- Relator(a)
- Ministro Og Fernandes
- Órgão julgador
- Sexta Turma
- Data do julgamento
- 14/05/2025
- Data de publicação
- 19/05/2025
STJ – Acórdão, Rel. Ministro Og Fernandes, Sexta Turma, j. 14/05/2025, p. 19/05/2025
DIREITO PROCESSUAL PENAL. AGRAVO REGIMENTAL NO HABEAS CORPUS. LATROCÍNIO. TENTATIVA. CONDENAÇÃO. NULIDADE. INOBSERVÂNCIA DO ART. 226 DO CPP. NÃO OCORRÊNCIA. RECONHECIMENTO FOTOGRÁFICO CORROBORADO POR OUTRAS PROVAS. ILEGALIDADE. NÃO OCORRÊNCIA. DESCLASSIFICAÇÃO PARA O DELITO DE ROUBO TENTADO. IMPOSSIBILIDADE. DISPAROS EFETUADOS CONTRA A VÍTIMA. REEXAME FÁTICO-PROBATÓRIO. IMPOSSIBILIDADE. AGRAVO IMPROVIDO. 1. De acordo com a jurisprudência do Superior Tribunal de Justiça, quando há outras provas além do reconhecimento pessoal realizado em desconformidade com o art. 226 do Código de Processo Penal, suficientes para amparar a condenação, mostra-se inviável a absolvição do réu.

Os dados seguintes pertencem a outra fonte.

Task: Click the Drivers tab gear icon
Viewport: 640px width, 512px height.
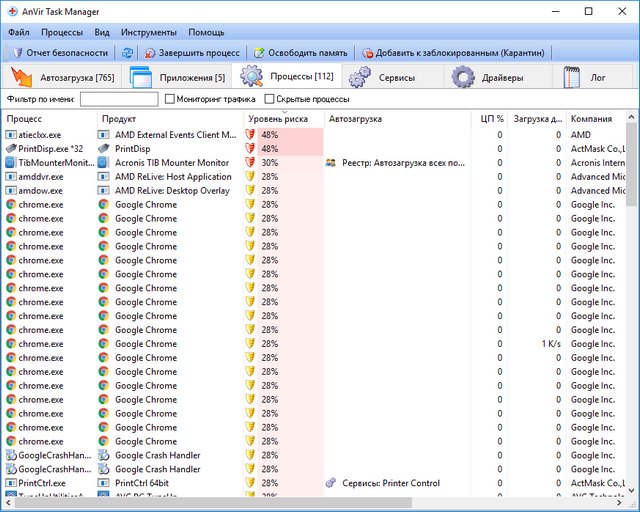Action: (x=462, y=77)
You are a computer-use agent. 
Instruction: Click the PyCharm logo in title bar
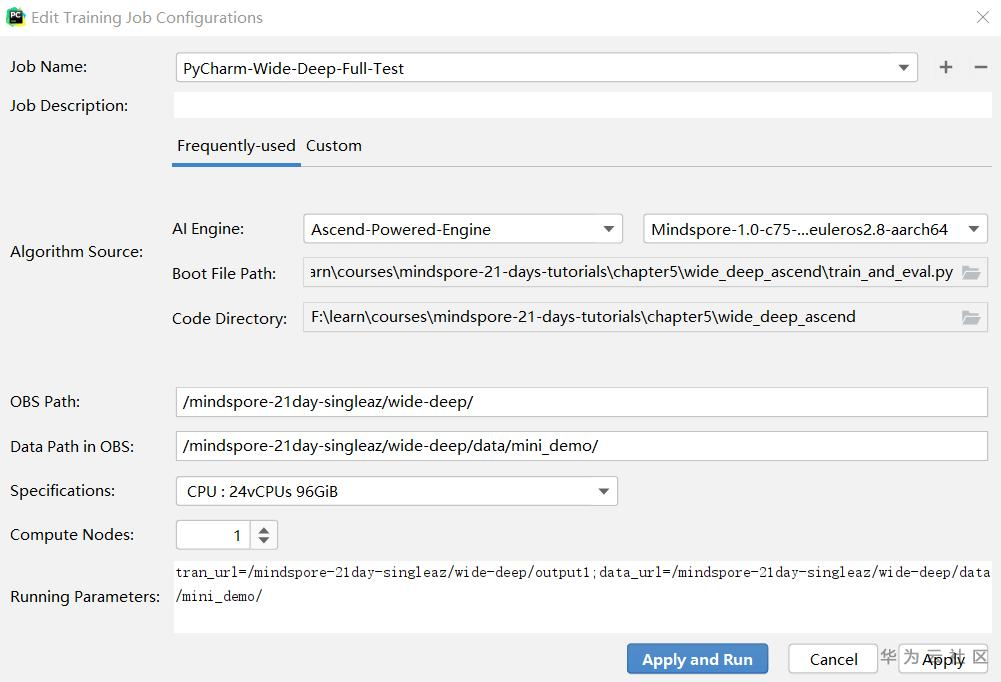click(15, 17)
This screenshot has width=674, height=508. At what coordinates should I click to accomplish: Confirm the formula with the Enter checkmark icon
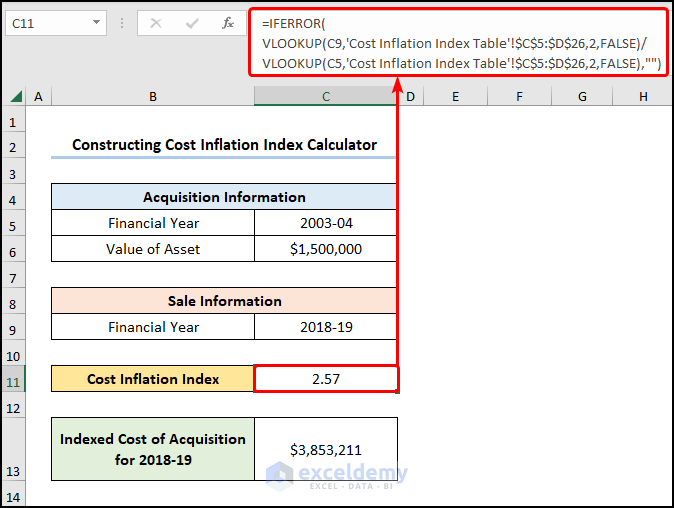point(192,22)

Precedentes. 2. No caso, o reconhecimento pessoal foi realizado em conformidade com o art. 226 do CPP, conforme registrado em ata de audiência, e não houve impugnação pelas partes no momento do ato. 3. Não se verifica manifesta ilegalidade, pois, embora não se tenha observado o disposto no art. 226 do CPP, a condenação não se apoiou exclusivamente nos conhecimentos fotográfico e pessoal do agravante. Para a atribuição da autoria delitiva foram consideradas outras provas como a impressão digital na motocicleta utilizada no crime e imagens de segurança. 4. A desclassificação para tentativa de roubo não é cabível, uma vez que ficou evidenciada a intenção do agravante de matar, já que realizou disparos em direção à vítima. 5. Verifica-se, assim, a sintonia entre o julgado objeto deste writ e a jurisprudência do Superior Tribunal de Justiça, cabendo observar, ainda, que a desconstituição do entendimento alcançado pelo Tribunal local implicaria amplo revolvimento de matéria fático-probatória, o que não se coaduna com a estreita via cognitiva do habeas corpus. Precedentes. 6. Agravo regimental improvido. (AgRg no HC n. 886.003/SP, relator Ministro Og Fernandes, Sexta Turma, julgado em 14/5/2025, DJEN de 19/5/2025.)